I mention this because The Book of Birdie recently closed out the Brooklyn Horror Film Festival, and it’s exactly the kind of film you might be tempted to hate because the reviews are inevitably going to try to distance it from the horror film. It has all the qualities you would look for in that kind of movie. Beautiful cinematography? Check. Mostly ambient sound design? Yup. Gallons of menstrual blood? Uh…
The Book of Birdie is about a young woman left at a convent for reasons never fully explained. She’s clearly troubled but also intellectually curious and mostly innocent. When she isn’t learning the hymnals given to her by the nuns tasked with her care, she’s reading comic books or exploring the convent grounds. The problem is… she’s really troubled. Birdie bleeds profusely. The film opens with a bloody nose and then progresses into menstruation and stigmata. That in itself wouldn’t make her troubled. It’s the fact that she keeps the blood and uses it in rituals that aren’t dissimilar to a Catholic mass. But instead of worshipping a Catholic god with relics and icons that stand in for Christ, Birdie uses the remains of fetus leftover from an unexplained miscarriage early in the film as her totem of worship.
So… The Book of Birdie is going to be one of the more off-kilter indie darlings in recent memory because it toes the line on batshit crazy in all the best ways. It’s equal parts sacred and profane, proposing a chicken and egg kind of scenario: which comes first, the insanity or the saint?
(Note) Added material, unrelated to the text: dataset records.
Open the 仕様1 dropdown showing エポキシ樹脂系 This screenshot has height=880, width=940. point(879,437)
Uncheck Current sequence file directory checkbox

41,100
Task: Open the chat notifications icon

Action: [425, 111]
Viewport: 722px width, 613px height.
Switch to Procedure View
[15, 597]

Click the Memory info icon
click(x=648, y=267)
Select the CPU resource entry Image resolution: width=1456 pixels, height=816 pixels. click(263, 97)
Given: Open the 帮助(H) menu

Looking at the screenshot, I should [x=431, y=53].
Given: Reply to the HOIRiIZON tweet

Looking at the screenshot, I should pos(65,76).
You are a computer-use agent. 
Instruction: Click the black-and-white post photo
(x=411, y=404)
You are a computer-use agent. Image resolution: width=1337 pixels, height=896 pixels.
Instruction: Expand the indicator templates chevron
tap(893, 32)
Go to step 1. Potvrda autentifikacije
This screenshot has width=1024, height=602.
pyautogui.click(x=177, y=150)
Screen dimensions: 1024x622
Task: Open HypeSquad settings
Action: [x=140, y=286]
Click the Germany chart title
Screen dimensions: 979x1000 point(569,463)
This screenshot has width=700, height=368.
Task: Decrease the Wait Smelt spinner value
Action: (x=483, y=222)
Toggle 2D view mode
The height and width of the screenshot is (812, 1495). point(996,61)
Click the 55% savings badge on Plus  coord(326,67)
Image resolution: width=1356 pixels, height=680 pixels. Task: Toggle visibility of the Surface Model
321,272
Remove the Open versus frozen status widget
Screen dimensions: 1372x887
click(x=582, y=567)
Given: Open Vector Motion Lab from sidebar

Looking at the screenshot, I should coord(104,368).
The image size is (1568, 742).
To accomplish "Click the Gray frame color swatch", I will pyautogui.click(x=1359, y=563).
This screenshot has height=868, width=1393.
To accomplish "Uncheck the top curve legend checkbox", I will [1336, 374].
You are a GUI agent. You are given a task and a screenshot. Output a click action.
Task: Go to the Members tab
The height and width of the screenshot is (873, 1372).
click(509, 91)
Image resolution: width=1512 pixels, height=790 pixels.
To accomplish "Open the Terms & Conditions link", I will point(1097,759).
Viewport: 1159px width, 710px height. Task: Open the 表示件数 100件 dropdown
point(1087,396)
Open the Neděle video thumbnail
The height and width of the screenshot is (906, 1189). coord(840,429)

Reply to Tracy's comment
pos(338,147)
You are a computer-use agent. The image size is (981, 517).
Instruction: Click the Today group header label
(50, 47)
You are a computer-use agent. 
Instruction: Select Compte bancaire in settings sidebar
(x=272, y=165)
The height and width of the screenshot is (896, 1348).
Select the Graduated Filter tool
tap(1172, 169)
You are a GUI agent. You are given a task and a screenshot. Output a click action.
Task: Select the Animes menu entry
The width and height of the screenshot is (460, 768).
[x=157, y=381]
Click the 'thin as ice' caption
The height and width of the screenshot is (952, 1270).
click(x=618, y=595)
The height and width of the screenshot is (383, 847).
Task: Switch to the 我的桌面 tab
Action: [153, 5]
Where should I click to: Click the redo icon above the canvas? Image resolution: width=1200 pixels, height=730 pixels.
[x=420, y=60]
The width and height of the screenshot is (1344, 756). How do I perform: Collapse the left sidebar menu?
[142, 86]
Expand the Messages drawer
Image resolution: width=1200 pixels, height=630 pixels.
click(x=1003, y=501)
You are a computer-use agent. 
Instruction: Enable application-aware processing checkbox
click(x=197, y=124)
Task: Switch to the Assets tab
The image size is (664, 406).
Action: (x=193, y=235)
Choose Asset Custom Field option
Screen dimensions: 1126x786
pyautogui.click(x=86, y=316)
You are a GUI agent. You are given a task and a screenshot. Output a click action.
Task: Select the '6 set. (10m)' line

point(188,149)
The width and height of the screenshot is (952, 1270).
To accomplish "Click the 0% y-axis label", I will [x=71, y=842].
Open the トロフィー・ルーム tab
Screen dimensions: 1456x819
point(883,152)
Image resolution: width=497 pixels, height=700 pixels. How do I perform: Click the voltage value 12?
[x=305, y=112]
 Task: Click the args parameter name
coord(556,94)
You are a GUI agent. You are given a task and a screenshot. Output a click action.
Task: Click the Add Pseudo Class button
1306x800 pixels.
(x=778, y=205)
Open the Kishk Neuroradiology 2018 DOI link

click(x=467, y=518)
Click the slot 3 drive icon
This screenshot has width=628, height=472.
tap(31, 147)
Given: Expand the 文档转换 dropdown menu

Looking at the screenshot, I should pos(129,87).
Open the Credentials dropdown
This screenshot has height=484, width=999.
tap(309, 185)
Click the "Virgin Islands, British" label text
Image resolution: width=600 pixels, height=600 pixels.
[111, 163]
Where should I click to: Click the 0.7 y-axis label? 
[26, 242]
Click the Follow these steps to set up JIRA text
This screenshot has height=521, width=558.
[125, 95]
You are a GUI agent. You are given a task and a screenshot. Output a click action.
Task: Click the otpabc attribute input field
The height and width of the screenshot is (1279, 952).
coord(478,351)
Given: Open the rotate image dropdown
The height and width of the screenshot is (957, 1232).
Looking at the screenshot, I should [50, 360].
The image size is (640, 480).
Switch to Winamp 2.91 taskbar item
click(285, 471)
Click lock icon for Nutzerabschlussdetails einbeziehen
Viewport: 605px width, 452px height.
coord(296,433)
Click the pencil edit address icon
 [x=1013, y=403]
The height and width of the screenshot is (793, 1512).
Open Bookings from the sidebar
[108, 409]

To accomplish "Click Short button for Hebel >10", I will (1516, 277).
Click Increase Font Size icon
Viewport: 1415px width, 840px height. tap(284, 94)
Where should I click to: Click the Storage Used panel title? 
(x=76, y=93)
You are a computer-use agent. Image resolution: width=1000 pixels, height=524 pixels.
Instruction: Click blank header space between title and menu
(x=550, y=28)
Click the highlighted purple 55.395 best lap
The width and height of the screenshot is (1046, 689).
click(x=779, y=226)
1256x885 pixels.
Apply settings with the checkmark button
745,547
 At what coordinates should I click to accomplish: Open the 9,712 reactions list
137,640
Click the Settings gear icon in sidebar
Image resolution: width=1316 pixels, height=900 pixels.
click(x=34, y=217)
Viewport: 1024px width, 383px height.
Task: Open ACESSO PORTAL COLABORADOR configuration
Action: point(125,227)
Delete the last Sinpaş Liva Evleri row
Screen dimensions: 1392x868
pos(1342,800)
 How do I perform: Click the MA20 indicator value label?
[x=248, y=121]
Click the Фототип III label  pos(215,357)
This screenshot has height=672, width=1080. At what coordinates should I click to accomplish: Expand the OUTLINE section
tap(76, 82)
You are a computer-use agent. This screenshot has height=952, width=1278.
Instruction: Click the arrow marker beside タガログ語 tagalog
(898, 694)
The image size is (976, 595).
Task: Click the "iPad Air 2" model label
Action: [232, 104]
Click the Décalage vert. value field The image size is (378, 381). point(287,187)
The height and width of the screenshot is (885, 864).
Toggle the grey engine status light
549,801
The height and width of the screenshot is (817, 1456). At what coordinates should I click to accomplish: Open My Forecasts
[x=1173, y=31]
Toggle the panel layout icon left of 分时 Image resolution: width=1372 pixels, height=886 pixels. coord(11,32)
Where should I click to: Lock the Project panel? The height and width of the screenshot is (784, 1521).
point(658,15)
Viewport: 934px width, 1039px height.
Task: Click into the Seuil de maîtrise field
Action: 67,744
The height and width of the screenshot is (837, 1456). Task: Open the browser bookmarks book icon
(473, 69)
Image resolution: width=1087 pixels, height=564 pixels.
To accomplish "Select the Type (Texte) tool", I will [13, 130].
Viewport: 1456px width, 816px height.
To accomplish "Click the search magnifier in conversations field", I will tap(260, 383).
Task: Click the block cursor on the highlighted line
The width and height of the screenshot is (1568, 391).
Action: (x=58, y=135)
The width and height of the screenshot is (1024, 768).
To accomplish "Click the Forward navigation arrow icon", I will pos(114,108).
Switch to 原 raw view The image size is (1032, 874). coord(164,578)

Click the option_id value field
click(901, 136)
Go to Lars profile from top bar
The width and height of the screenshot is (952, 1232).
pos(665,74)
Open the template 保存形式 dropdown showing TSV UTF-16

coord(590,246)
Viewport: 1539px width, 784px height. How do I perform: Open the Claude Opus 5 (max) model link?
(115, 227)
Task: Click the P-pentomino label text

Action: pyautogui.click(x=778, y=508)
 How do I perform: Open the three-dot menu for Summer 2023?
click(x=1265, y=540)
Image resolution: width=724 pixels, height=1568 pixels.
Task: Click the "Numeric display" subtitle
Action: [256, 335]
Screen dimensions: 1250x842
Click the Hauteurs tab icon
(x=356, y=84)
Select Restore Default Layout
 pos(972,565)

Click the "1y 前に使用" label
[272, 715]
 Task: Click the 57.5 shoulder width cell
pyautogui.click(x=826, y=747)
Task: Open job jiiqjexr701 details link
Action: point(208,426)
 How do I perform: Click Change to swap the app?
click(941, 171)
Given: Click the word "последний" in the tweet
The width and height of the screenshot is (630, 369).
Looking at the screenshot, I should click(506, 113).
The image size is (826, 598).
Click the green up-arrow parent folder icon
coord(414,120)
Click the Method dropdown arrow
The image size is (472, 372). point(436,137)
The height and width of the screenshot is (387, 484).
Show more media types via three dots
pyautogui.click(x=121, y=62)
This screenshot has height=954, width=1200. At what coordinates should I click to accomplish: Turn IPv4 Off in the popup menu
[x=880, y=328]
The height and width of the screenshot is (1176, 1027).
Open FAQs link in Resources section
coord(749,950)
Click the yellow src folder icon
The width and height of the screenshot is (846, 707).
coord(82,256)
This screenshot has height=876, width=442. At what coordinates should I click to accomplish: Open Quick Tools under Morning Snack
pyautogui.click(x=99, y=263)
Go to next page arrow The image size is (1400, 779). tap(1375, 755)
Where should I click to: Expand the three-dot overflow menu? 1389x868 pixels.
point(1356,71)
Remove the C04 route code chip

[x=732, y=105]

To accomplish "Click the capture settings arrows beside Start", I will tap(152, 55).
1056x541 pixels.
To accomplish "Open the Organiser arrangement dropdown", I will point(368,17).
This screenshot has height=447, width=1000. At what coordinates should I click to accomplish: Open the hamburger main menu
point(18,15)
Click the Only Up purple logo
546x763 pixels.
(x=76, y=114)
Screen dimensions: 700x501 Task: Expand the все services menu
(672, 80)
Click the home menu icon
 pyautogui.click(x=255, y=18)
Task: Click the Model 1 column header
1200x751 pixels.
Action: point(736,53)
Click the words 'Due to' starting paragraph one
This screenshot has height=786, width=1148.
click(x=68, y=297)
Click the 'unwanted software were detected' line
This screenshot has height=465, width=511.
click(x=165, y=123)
And first-time director Elizabeth Schuch approaches that subject in a suitably offbeat way. The film flows in a slow, hallucinatory manner, jumping between scenes of isolation when Birdie is exploring the barren, wintery convent and jubilation as she dives deep into pools of her own blood when she’s alone in her room and having visions of herself as the Catholic saint Philomena. Bridging the gap between these scenes are crude animations which add to the dreamlike quality. In total, the movie is a surprisingly accomplished and confident work for a first-time director. Even more so when you consider this is a horror film.
That’s the catch, though. The Book of Birdie is a horror film through and through. Don’t be fooled by the fact that it might be one of a breed of new horror films which critics will overhype by looking for ways to explain why it isn’t horror. It leans heavily in fantasy and drama but there isn’t anything in this film that would place it beyond other recent, similarly-minded offerings like Escape from Tomorrow and Excision. More than that, it also sits comfortably alongside blasphemous classics like Alucarda and Santanico Pandemonium. It might not go as hard on the exploitative elements, but it’s as gross and gory as anything that’s come out in the last 50 years, and it’s full of ghostly nuns. What more could you ask?